--- Selected extract Enclosed Below ---

Figure 1. Flow diagram of study selection.
3.2. Study characteristics
Three clinical trials with a total of 1440 participants with newly diagnosed multiple myeloma (NDMM) were included in the present meta-analysis. One literature published in 2019 examined the safety and efficacy of ixazomib maintenance therapy following ASCT within 12 months of diagnosis [Citation13]. A total of 656 patients who had achieved at least a partial response (PR) were randomly assigned to receive either ixazomib or a placebo maintenance in a 3:2 ratio. The median follow-up time was 30.9 months for the experimental group and 31.3 months for the control group. The other two papers were published in 2020, and they were both for patients with NDMM not undergoing ASCT [Citation14,Citation15]. 464 patients were assigned to the ixazomib group and 320 to the placebo group. The median age is 73 years. No OS data were obtained in any of the above studies because of insufficient events. The characteristics of the three trials are summarized in .

--- End of Enclosed Selected extract ---
--- Extracted information Enclosed Below ---

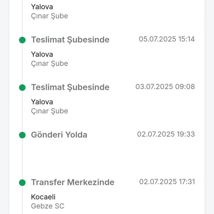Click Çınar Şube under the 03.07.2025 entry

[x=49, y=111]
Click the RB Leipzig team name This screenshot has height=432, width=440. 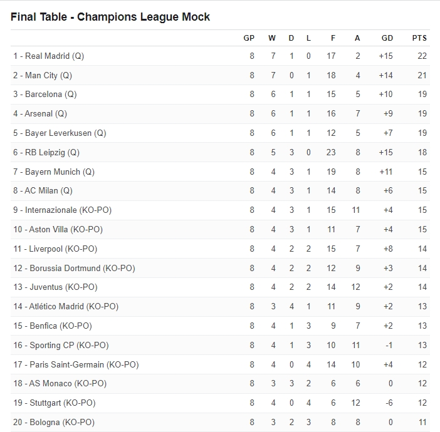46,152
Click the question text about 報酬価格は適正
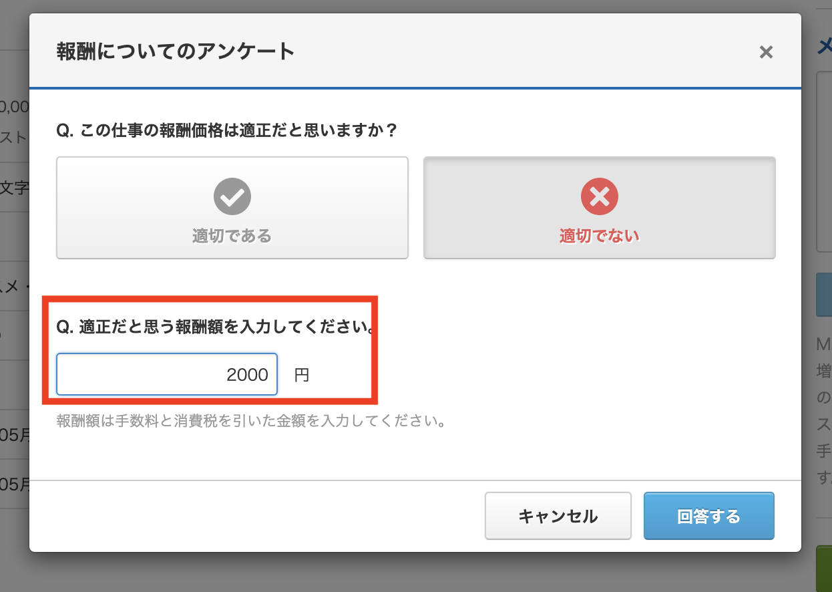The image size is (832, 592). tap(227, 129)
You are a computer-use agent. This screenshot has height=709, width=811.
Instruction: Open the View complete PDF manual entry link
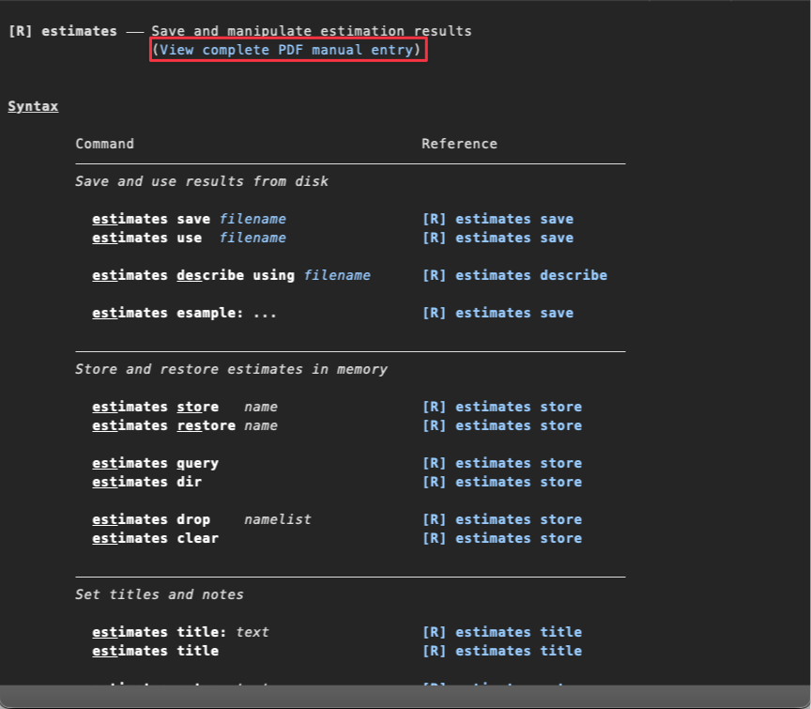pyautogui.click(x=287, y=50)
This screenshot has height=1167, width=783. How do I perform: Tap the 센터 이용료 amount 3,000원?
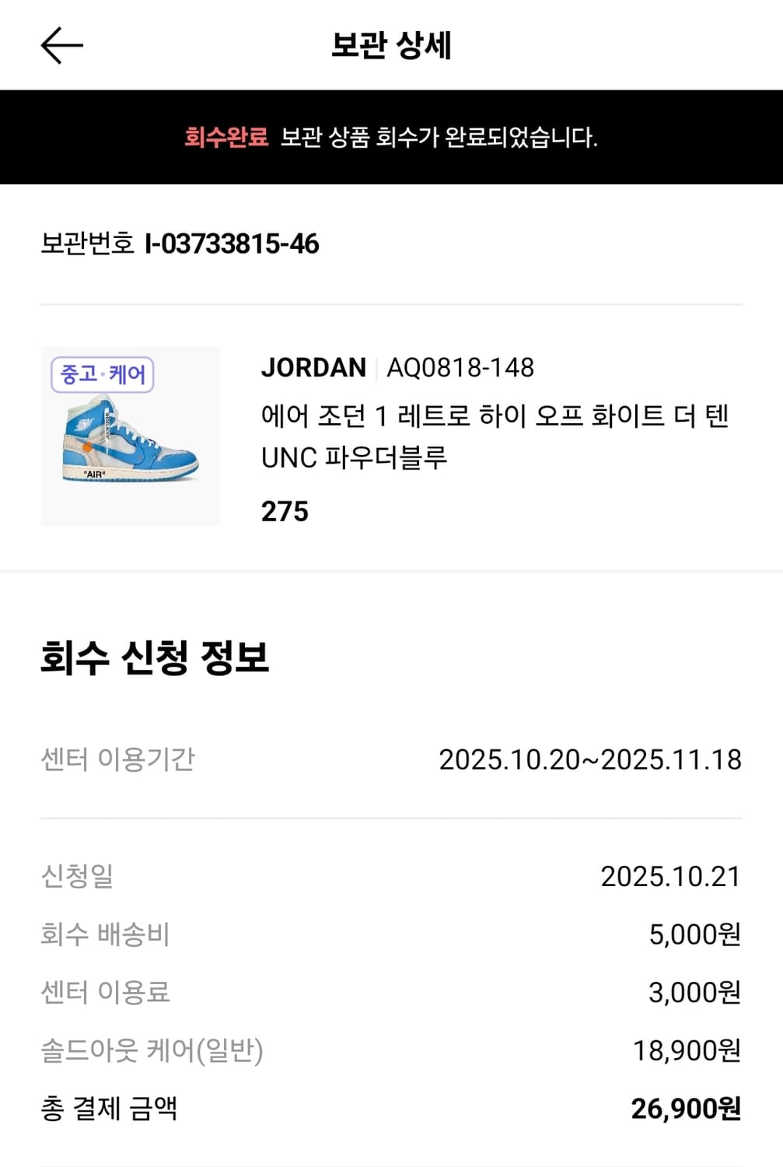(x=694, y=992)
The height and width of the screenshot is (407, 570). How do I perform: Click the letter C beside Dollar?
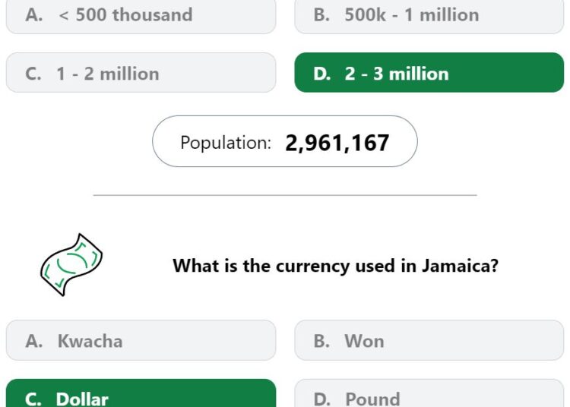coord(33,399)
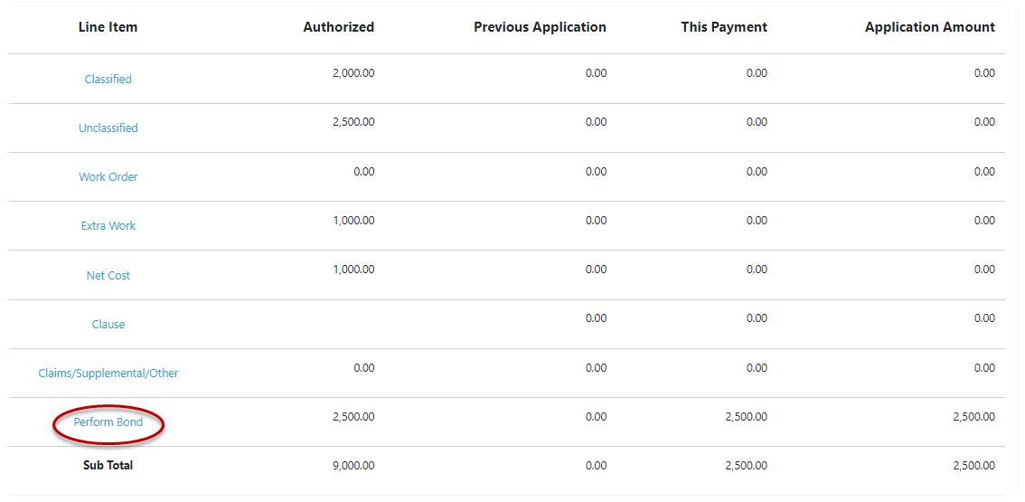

--- End of Enclosed Extracted information ---

> [Task instructions]
From the study characteristics passage, list every abbreviation that appears.

> [Response]
NDMM, ASCT, PR, OS